Activity >> Copy the records below exactly, from the line containing "Task: Click the Level" through the last line, and leave out every picture.

(Collected data entries)
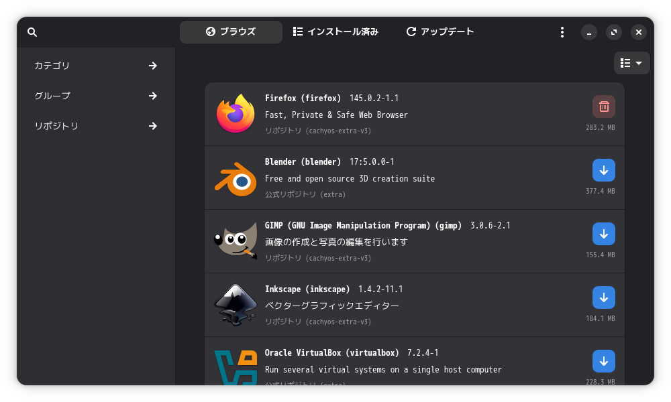Click the download icon next to GIMP
The height and width of the screenshot is (402, 671).
point(603,234)
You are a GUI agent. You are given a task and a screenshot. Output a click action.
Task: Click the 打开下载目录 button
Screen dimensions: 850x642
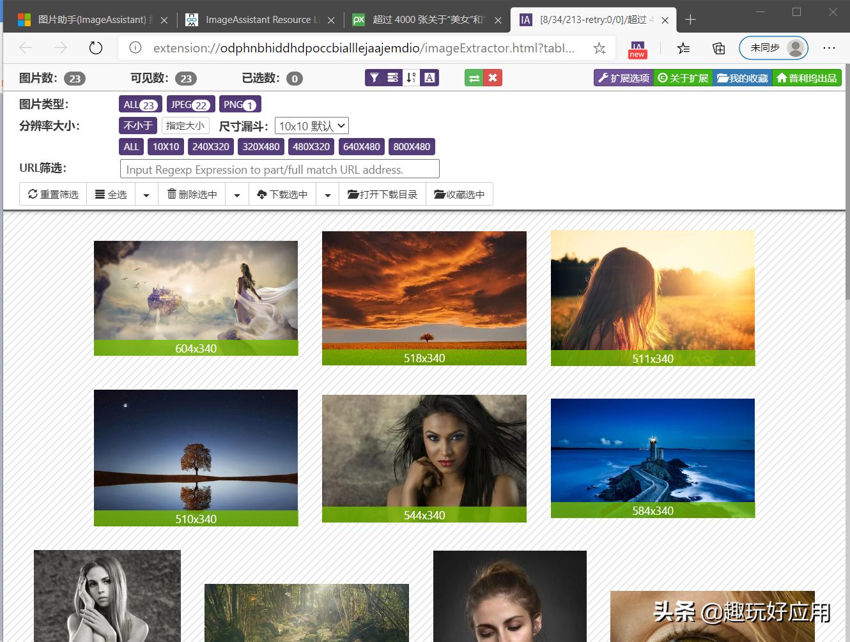click(x=382, y=195)
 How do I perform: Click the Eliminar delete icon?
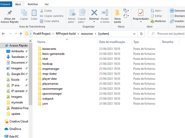[x=94, y=13]
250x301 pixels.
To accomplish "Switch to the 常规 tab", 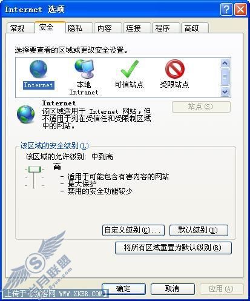I will [20, 28].
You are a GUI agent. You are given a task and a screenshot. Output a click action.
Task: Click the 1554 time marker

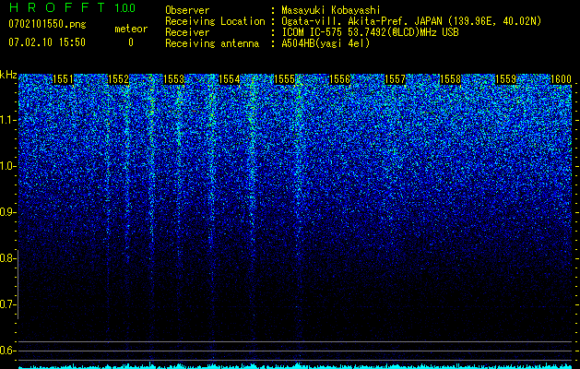pyautogui.click(x=230, y=79)
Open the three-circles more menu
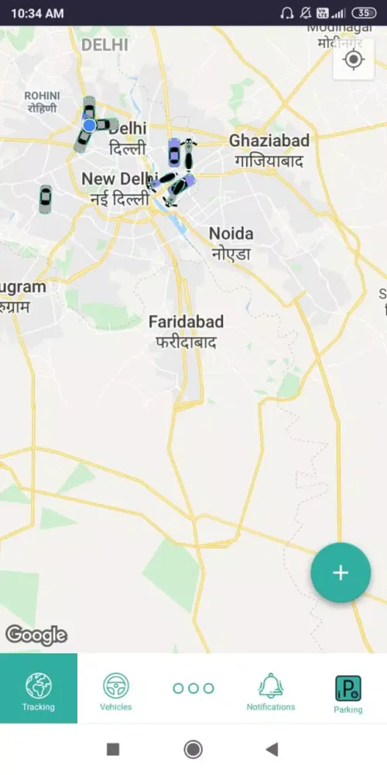Screen dimensions: 387x775 coord(194,688)
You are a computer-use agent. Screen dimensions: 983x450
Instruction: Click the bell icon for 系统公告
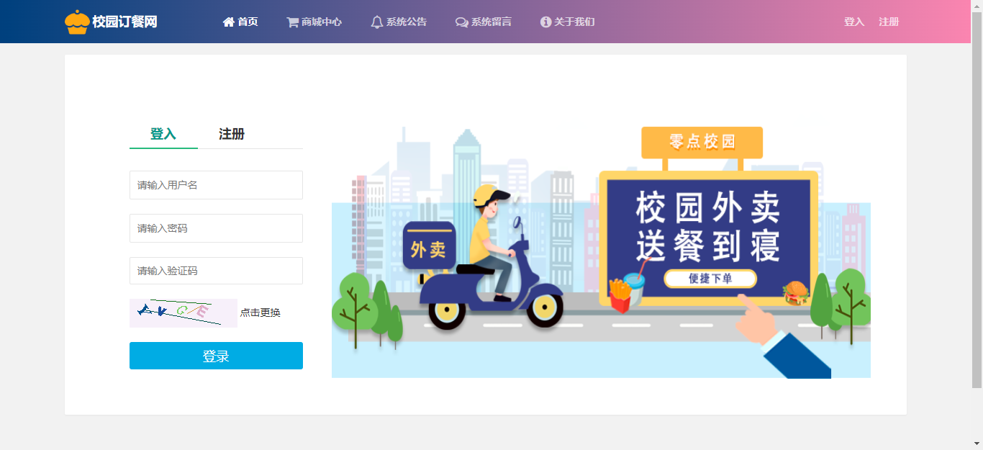pos(377,22)
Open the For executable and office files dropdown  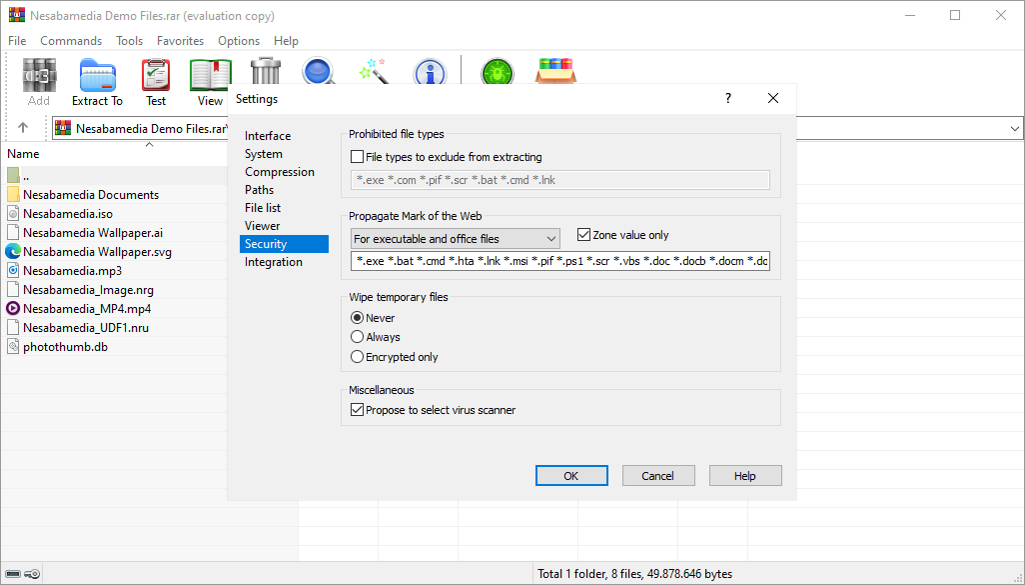[456, 239]
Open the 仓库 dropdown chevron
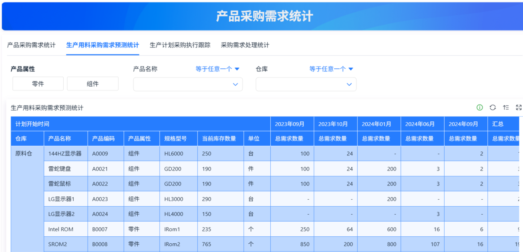This screenshot has height=252, width=523. [x=349, y=84]
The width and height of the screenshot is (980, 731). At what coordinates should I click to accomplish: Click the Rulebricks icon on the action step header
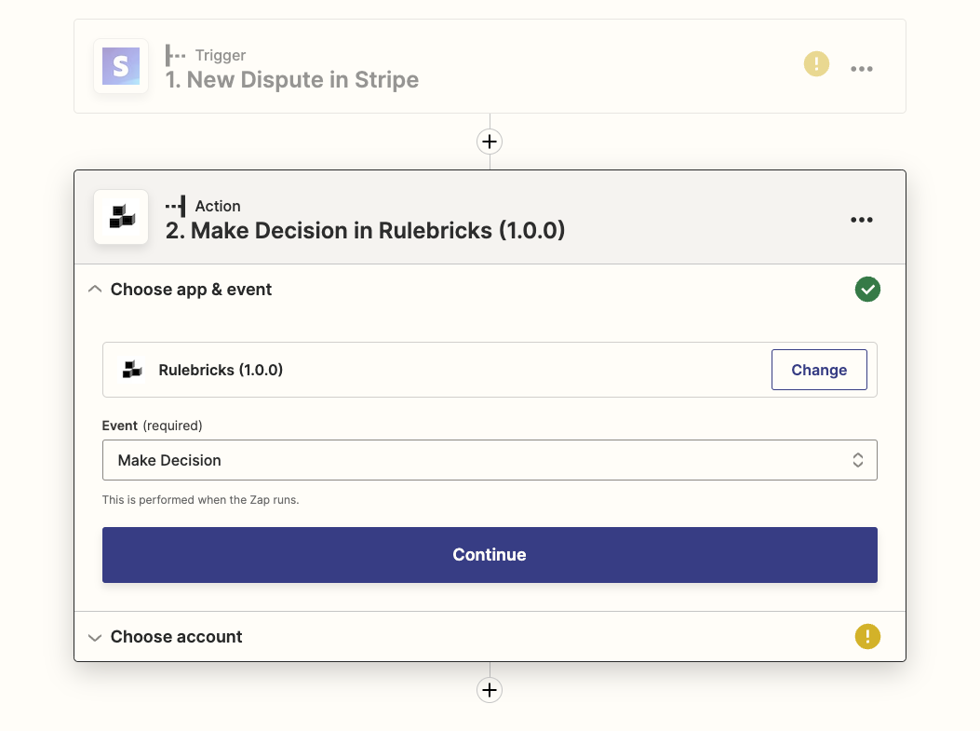click(120, 217)
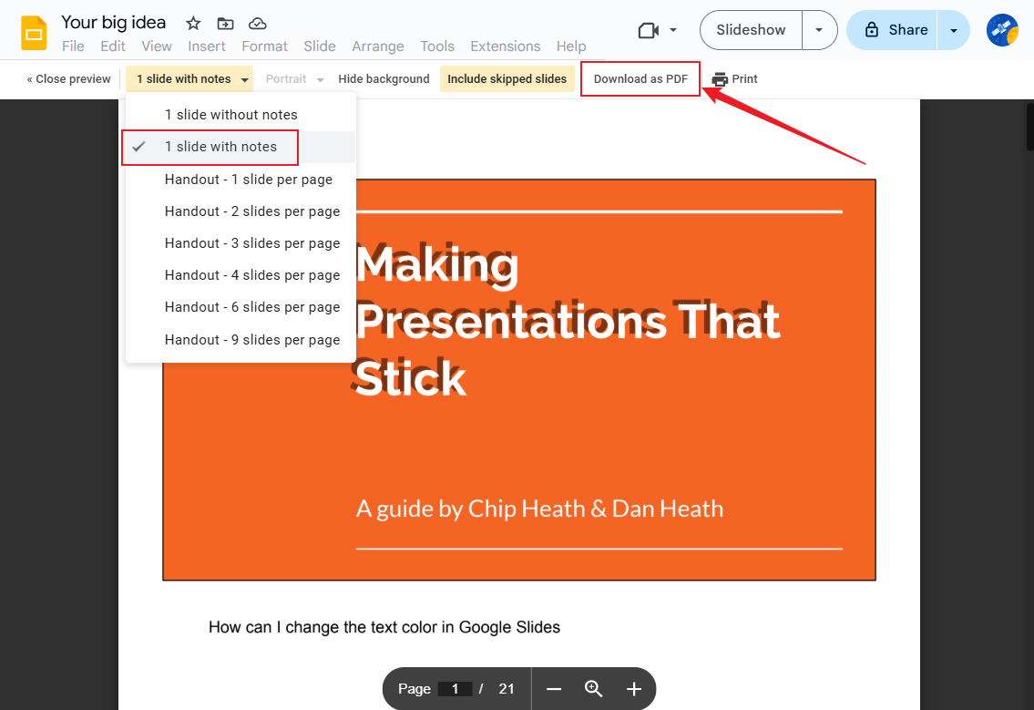Click the Google Slides home icon

pos(34,30)
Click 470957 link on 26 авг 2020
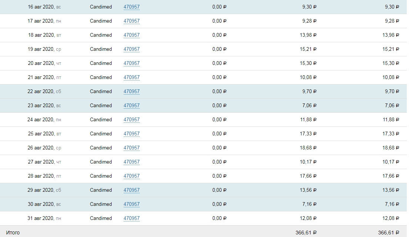The width and height of the screenshot is (409, 237). tap(132, 148)
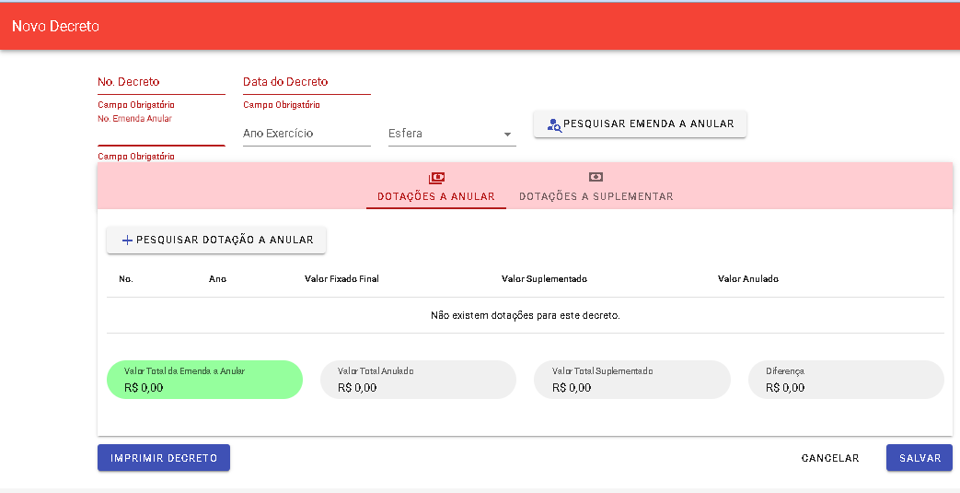
Task: Click the Valor Fixado Final column header
Action: pos(341,279)
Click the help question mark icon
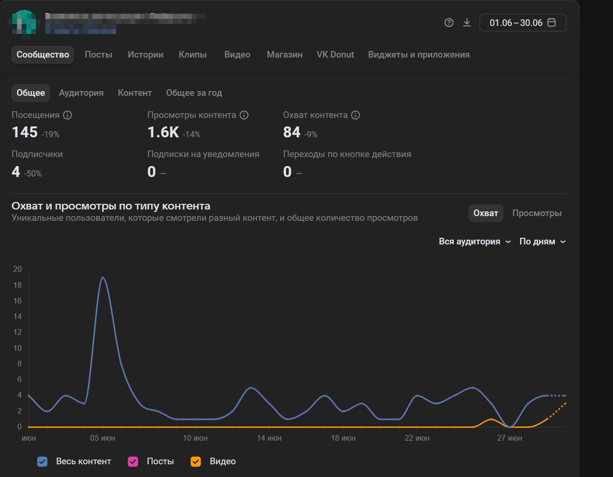613x477 pixels. point(449,23)
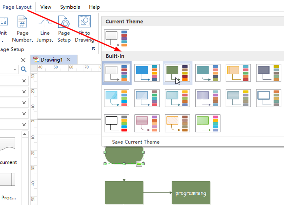
Task: Select the Page Number icon
Action: [x=22, y=21]
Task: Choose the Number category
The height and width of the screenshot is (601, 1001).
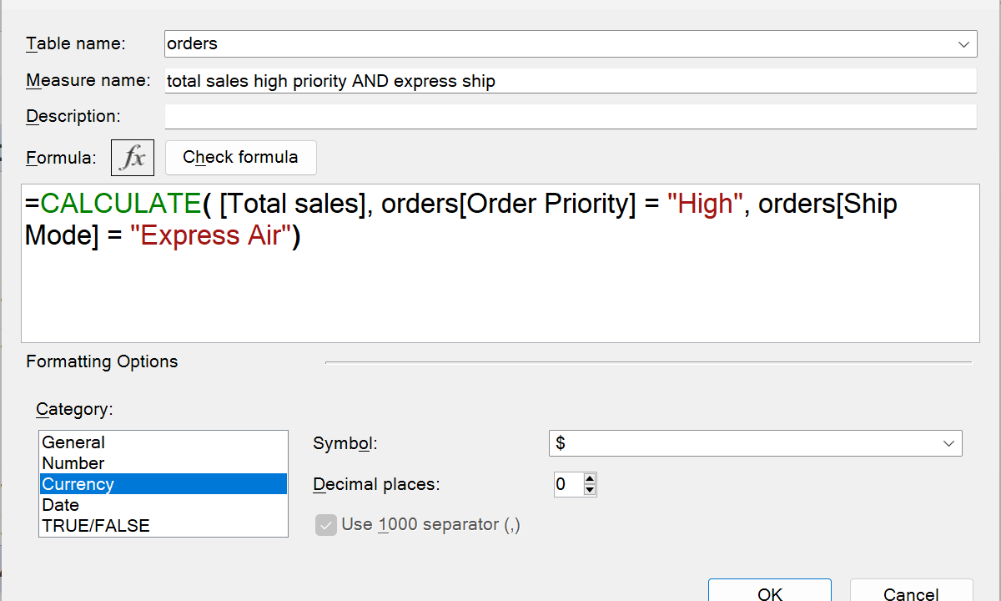Action: pos(73,463)
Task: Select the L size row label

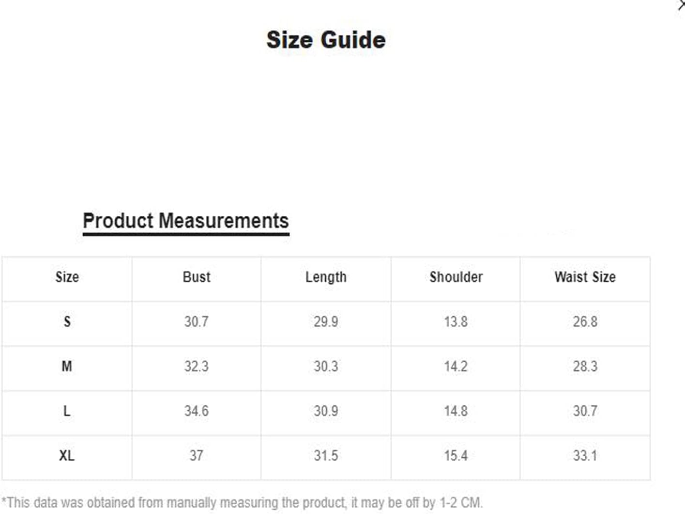Action: pos(67,411)
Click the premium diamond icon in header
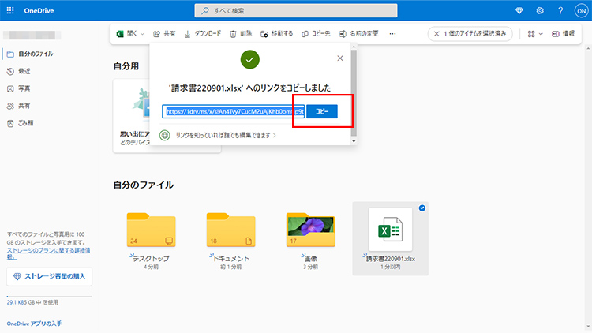 (x=519, y=11)
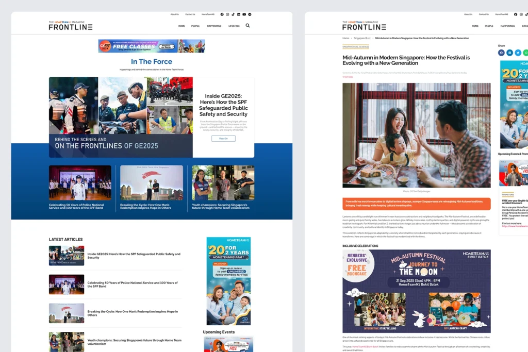
Task: Share the article via the Facebook share button
Action: coord(501,53)
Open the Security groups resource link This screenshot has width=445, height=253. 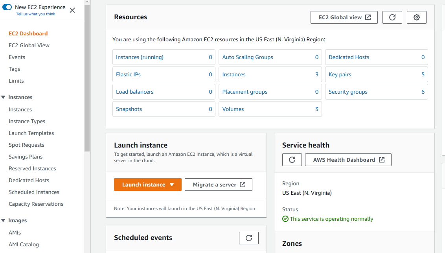coord(348,92)
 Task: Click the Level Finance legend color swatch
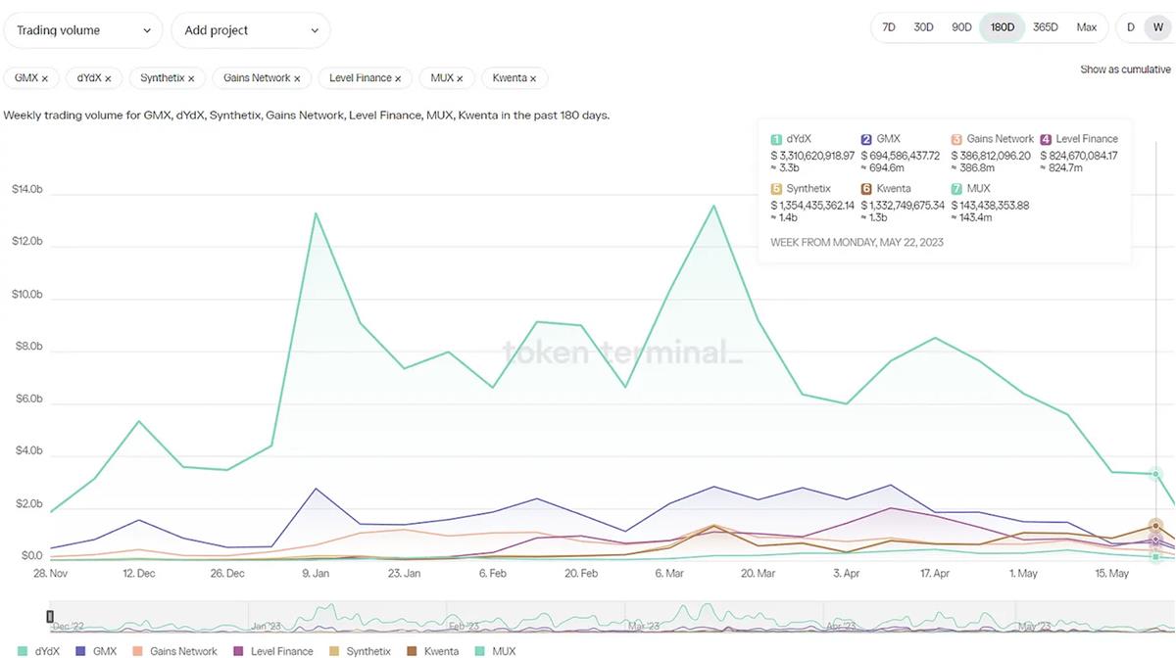239,651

Answer to this exercise >>
 Task: Click the Level Finance legend color swatch
239,651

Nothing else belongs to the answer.